So many times Sunday, the Mets appeared vulnerable, on the brink of ceding another game in the standings.
Michael Cuddyer butchered a fly ball in leftfield that led to the tying run in the seventh. Manager Terry Collins got burned for entrusting the game to rookie Hansel Robles instead of Tyler Clippard.
And for all of his dominance this season, closer Jeurys Familia sweated out a tense ninth inning, allowing the tying run to stand just 90 feet away.
But by hanging on to a 5-4 victory over the Red Sox, the Mets exhibited their tendency to rebound, a valuable trait should they reach the playoffs for the first time since 2006.
"This was a big game for us," Collins said after a win that kept the Mets' lead over the Nationals at 5 1/2 games. "We've been flat the last couple of nights. To come out today, tremendous crowd support today, fans' support, it was a good win for us."
After returning to Citi Field on a seven-game winning streak, the Mets promptly dropped consecutive games to the last-place Red Sox, who nearly made it a clean sweep. But a half-inning after Cuddyer let the tying run score on his misplay in leftfield, he knocked in the winning run with a clutch single.
Daniel Murphy scored, though only after getting himself into scoring position with a surprise steal of second base, a play that Collins called "the biggest play of the game."
"That was a huge moment," Cuddyer said of Murphy, who had stolen just one base all season. "Obviously picked the right time to go. Sneak attack. Nobody even covered. That was big."
Clippard worked 1 1/3 scoreless innings, bailing Robles and the Mets out of trouble in the seventh before turning it over to Familia, who stranded the tying run at third base in the ninth.
"You never want to get swept," Clippard said. "But we're playing good, we knew that, and we proved it today."
Twice, the Mets let leads slip away.
Red Sox slugger David Ortiz wiped away a 1-0 deficit in the sixth, blasting a two-run homer off righthander Noah Syndergaard, who allowed four runs in 6 2/3 innings. Then in the seventh, after going ahead 4-2 on Juan Uribe's two-run double and a run-scoring single by Anthony Recker, the Red Sox clawed back again.
With Syndergaard still on the mound, pinch-hitter Jackie Bradley Jr. ripped a ground-rule double to score Blake Swihart. Bradley later swiped third base and scored when Cuddyer got a late read on Mookie Betts' shallow fly ball off Robles, who entered in relief.

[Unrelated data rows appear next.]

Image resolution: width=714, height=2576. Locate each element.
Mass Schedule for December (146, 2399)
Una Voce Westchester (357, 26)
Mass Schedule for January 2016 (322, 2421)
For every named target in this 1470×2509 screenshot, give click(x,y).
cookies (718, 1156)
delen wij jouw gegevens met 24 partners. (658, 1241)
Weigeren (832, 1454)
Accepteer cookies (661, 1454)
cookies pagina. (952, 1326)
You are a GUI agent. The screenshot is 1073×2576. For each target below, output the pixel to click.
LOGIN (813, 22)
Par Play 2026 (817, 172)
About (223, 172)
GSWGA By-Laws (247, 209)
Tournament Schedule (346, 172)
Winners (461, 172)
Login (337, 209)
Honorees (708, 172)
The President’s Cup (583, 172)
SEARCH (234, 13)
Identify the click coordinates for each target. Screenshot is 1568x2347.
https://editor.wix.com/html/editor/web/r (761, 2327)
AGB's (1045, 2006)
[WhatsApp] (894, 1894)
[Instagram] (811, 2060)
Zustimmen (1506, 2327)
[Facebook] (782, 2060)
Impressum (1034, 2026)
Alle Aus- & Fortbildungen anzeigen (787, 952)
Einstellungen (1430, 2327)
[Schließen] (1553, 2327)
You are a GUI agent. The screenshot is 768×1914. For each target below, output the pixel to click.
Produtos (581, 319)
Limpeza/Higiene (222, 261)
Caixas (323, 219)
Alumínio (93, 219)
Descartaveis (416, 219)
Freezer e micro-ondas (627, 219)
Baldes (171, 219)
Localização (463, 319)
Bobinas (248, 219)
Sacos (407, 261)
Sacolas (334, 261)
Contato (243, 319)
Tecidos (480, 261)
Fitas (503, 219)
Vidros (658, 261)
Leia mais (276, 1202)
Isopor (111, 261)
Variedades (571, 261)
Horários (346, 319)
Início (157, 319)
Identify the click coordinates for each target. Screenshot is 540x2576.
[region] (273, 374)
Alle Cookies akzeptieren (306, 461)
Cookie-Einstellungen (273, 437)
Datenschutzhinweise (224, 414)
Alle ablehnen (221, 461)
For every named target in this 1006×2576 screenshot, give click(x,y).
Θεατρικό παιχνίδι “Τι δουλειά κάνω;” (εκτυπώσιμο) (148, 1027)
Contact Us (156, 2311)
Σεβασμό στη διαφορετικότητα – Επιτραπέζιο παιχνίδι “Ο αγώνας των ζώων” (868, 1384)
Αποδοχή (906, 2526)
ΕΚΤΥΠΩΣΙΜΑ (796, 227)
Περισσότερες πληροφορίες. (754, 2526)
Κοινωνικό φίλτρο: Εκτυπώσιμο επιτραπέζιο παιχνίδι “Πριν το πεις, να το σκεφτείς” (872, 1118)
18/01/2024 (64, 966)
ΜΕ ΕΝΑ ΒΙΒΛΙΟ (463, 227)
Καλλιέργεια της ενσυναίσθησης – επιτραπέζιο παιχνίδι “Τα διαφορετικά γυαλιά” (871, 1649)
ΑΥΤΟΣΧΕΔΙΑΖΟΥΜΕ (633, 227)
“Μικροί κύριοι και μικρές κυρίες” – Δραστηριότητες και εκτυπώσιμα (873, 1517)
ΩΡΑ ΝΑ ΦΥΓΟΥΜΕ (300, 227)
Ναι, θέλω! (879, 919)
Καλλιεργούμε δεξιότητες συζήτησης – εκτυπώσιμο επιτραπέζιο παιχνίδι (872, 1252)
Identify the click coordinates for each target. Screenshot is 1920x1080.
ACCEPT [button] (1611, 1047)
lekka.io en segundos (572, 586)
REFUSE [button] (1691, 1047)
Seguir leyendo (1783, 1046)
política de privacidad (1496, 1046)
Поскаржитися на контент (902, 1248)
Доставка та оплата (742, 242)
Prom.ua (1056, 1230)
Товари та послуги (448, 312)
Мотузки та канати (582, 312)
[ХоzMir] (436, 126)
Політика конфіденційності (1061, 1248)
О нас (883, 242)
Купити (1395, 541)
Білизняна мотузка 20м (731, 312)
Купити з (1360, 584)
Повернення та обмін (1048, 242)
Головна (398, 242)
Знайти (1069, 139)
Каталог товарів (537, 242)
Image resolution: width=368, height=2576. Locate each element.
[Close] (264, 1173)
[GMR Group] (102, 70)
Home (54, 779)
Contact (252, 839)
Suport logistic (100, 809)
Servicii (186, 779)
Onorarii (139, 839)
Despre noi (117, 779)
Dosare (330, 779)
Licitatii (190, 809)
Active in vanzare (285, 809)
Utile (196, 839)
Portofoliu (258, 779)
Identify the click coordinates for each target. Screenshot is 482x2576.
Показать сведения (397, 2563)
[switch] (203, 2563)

Collins brought in Clippard, who struck out Pablo Sandoval to keep the score tied at 4. But it didn't stay that way long.
After reaching on a fielder's choice, Murphy made a bold decision. With two outs, he ran on reliever Heath Hembree.
"I was watching him warm up and he seemed he might be a little bit slow to the plate," Murphy said. "Sometimes, relievers will come in and the first one, they'll just want to execute the pitch, then they'll quicken up."
Murphy's timing proved impeccable. He ran on the first pitch. And as planned, he put himself in position to score. Cuddyer followed by gaining some redemption. His third hit of the game proved to be the biggest.
"To be a good team, you have to do that," said Cuddyer, who is hitting .375 since returning from a knee injury. "You have to have a short memory, and you have to be able to rebound."